* **What you need to do**: Can you rescale the records starting at the line containing "Click LYCEE MODERNE DE SOKODE TCHAOUDJO cell" and ending at the end of the records, reproducing every line, requests included, with each coordinate in the answers multiplied by 1.5 and rounded to a whole number (halves rounded up)? Leave the pictures out of your reply.

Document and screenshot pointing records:
···

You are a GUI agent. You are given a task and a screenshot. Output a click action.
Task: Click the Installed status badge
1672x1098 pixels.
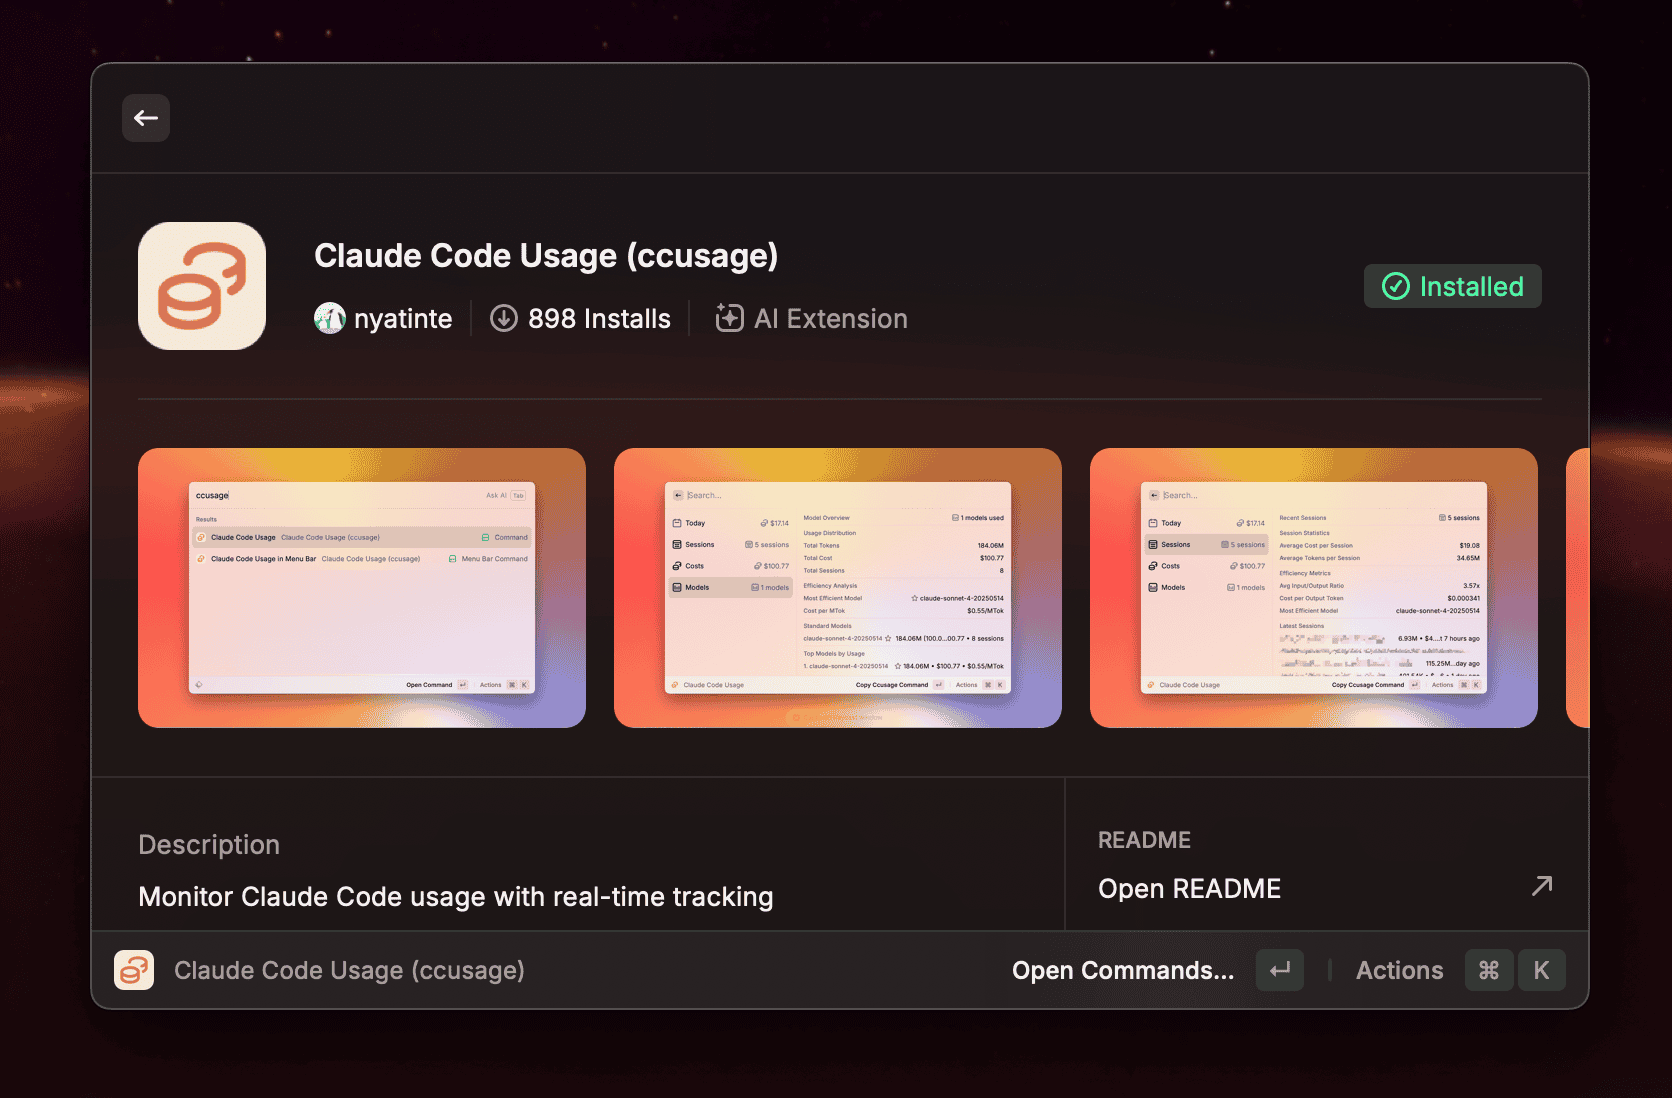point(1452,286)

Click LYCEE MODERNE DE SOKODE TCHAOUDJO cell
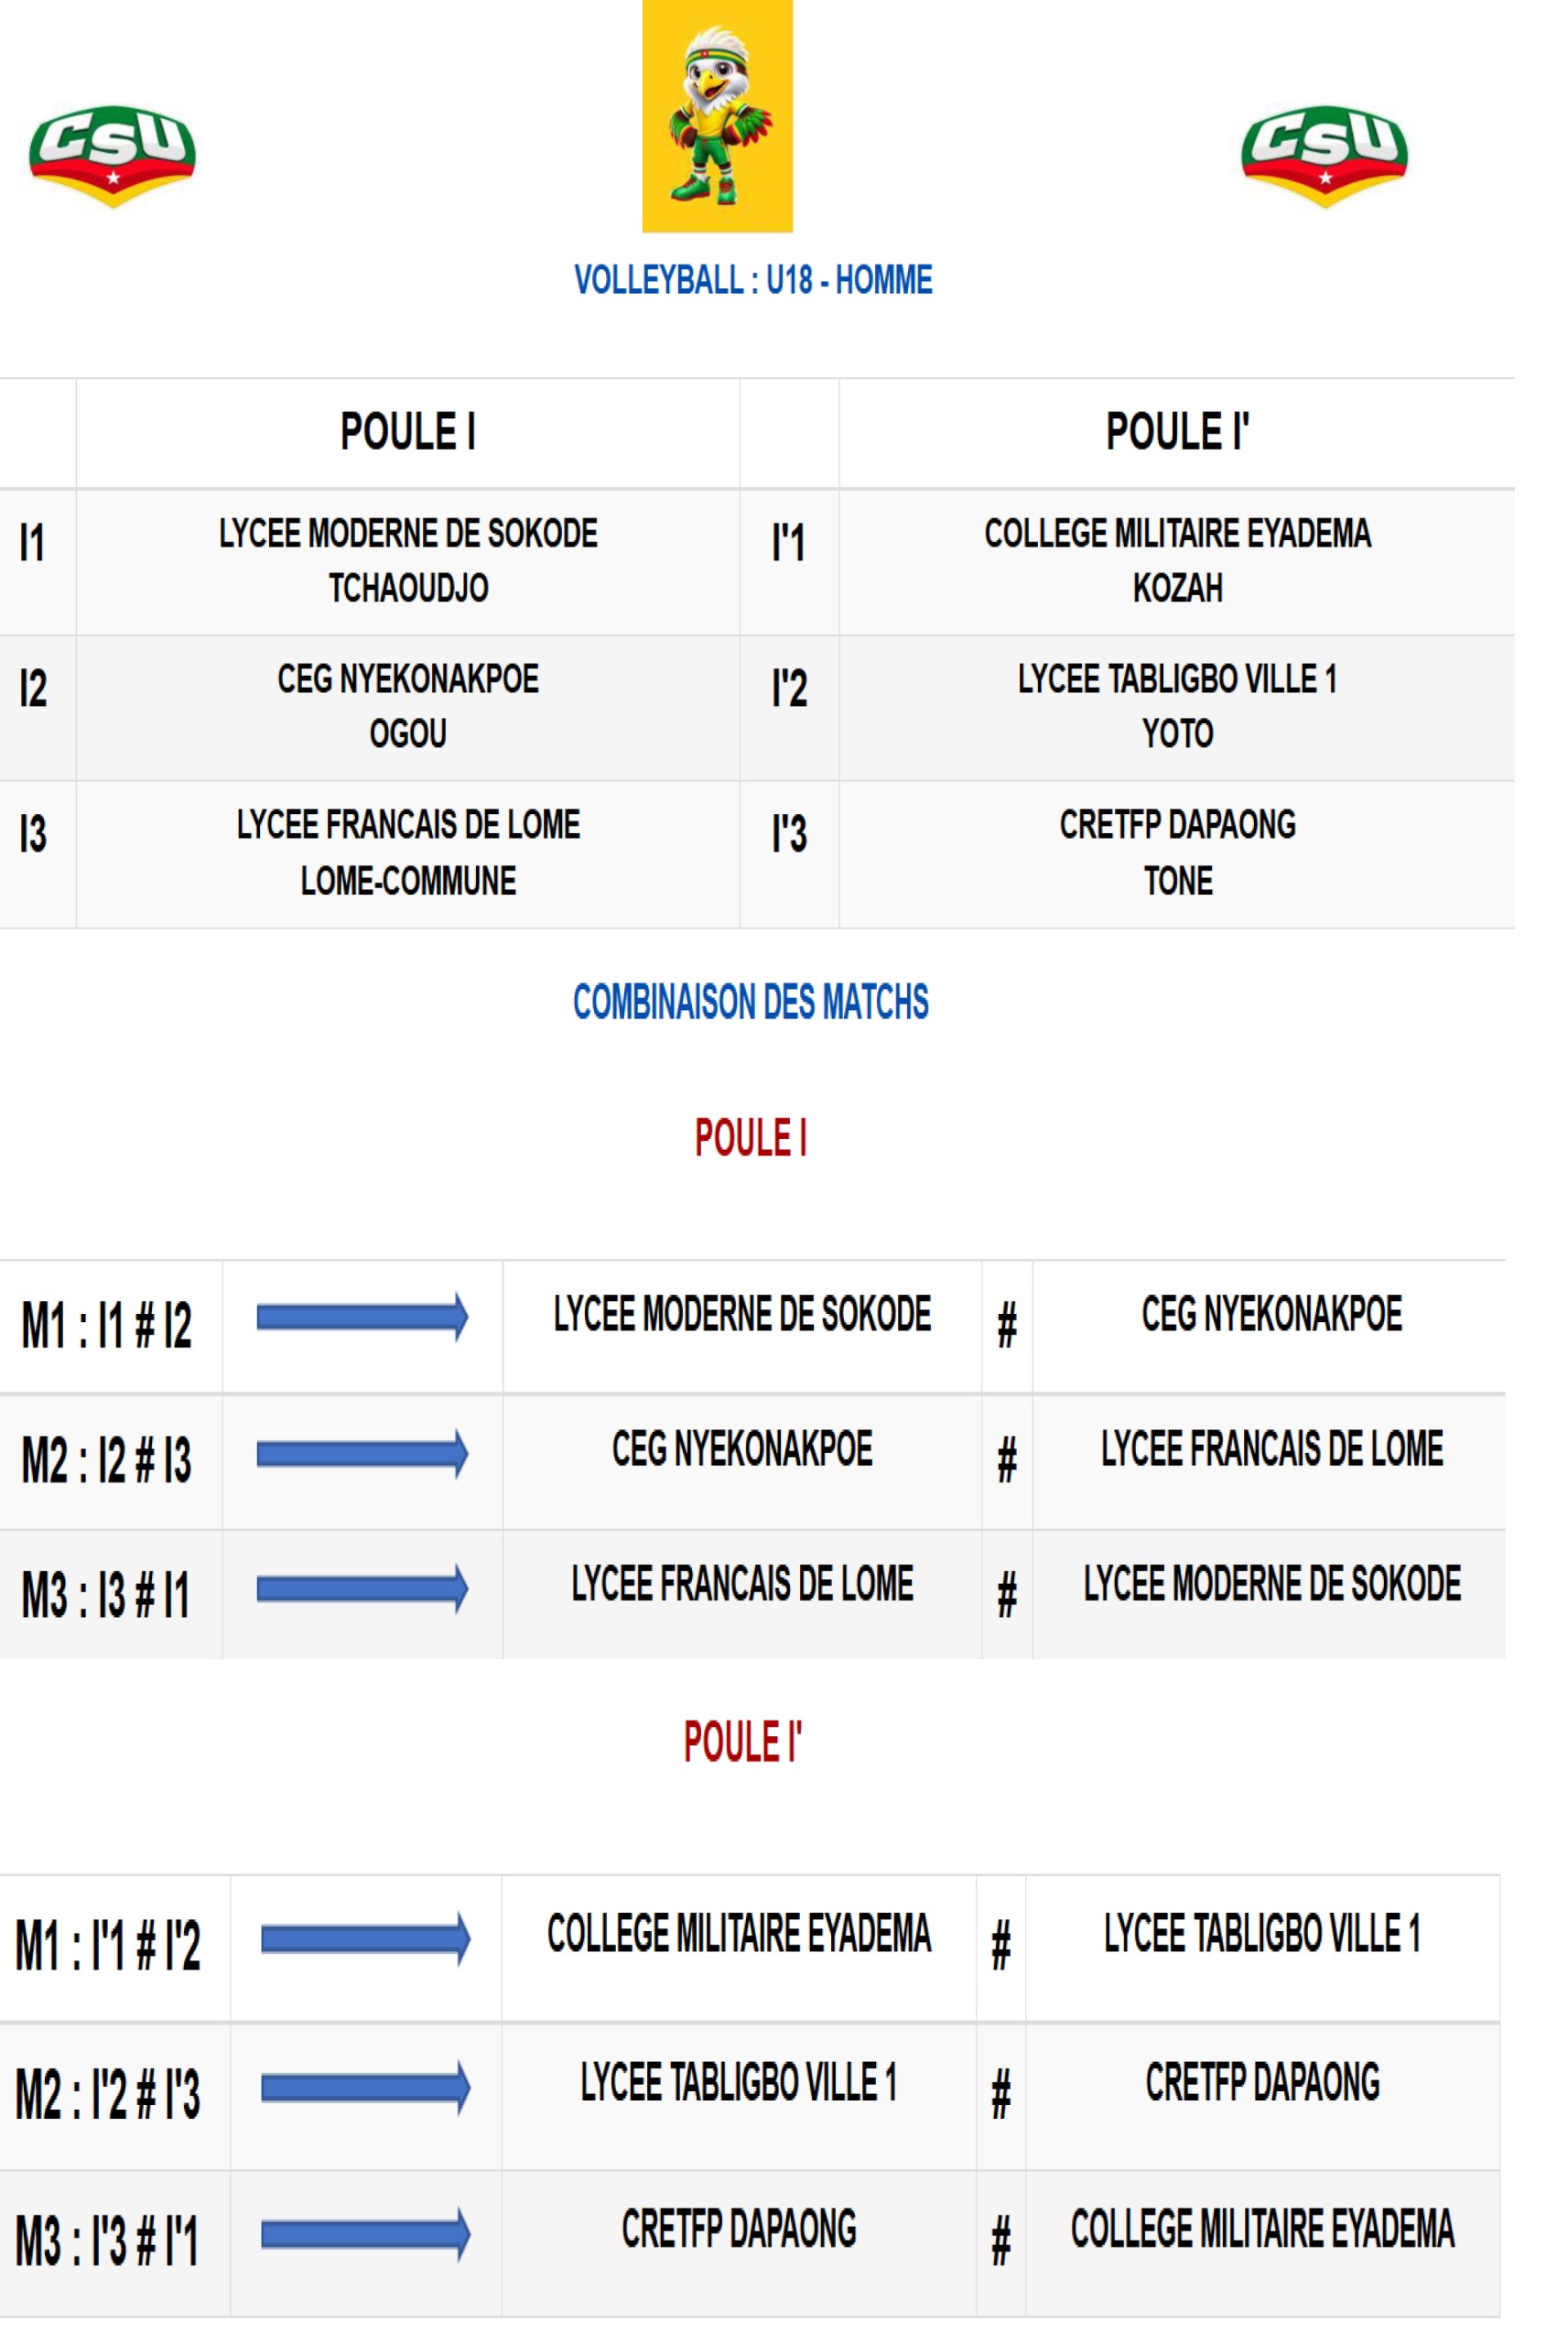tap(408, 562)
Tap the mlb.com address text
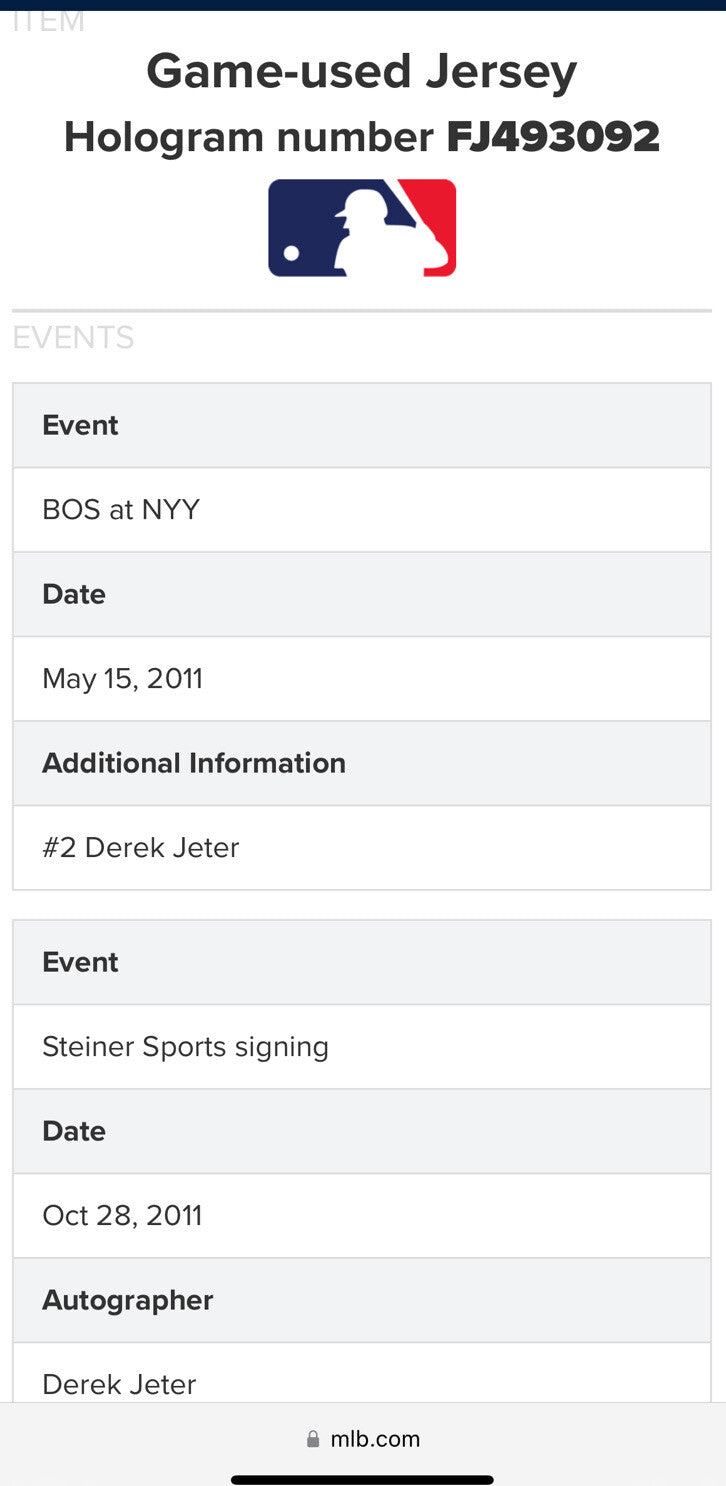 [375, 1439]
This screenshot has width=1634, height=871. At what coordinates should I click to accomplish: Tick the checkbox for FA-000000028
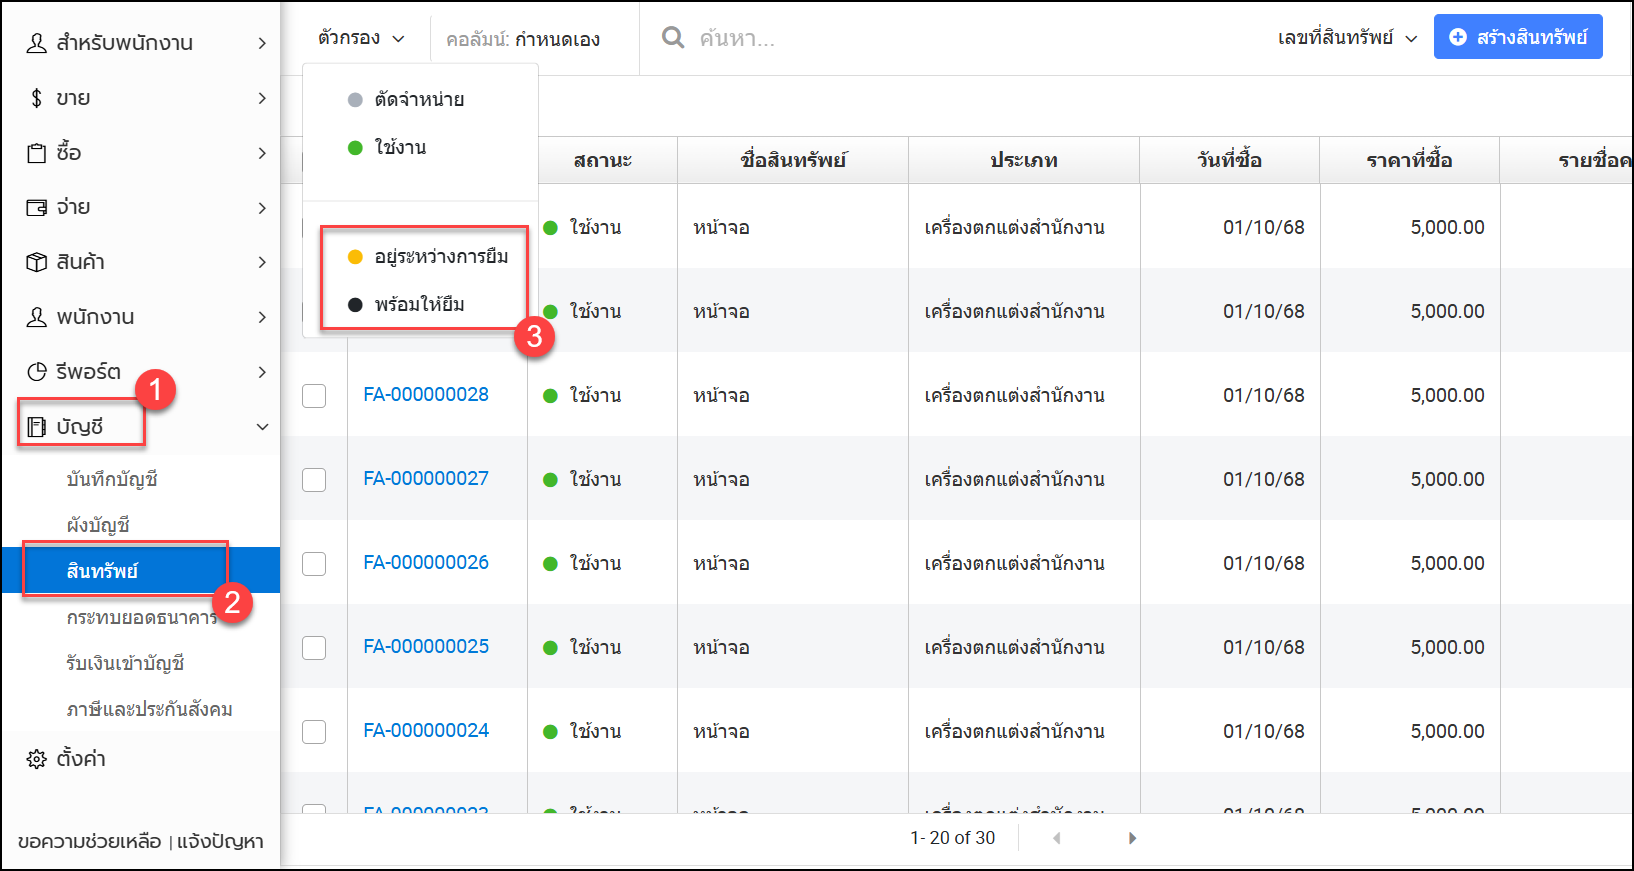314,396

···

* **Final result**:
Click LYCEE MODERNE DE SOKODE TCHAOUDJO cell
tap(612, 843)
Tap the mlb.com address text
 [563, 2159]
This screenshot has width=1634, height=871. At what coordinates should I click to accomplish: Tick the checkbox for FA-000000028
471,594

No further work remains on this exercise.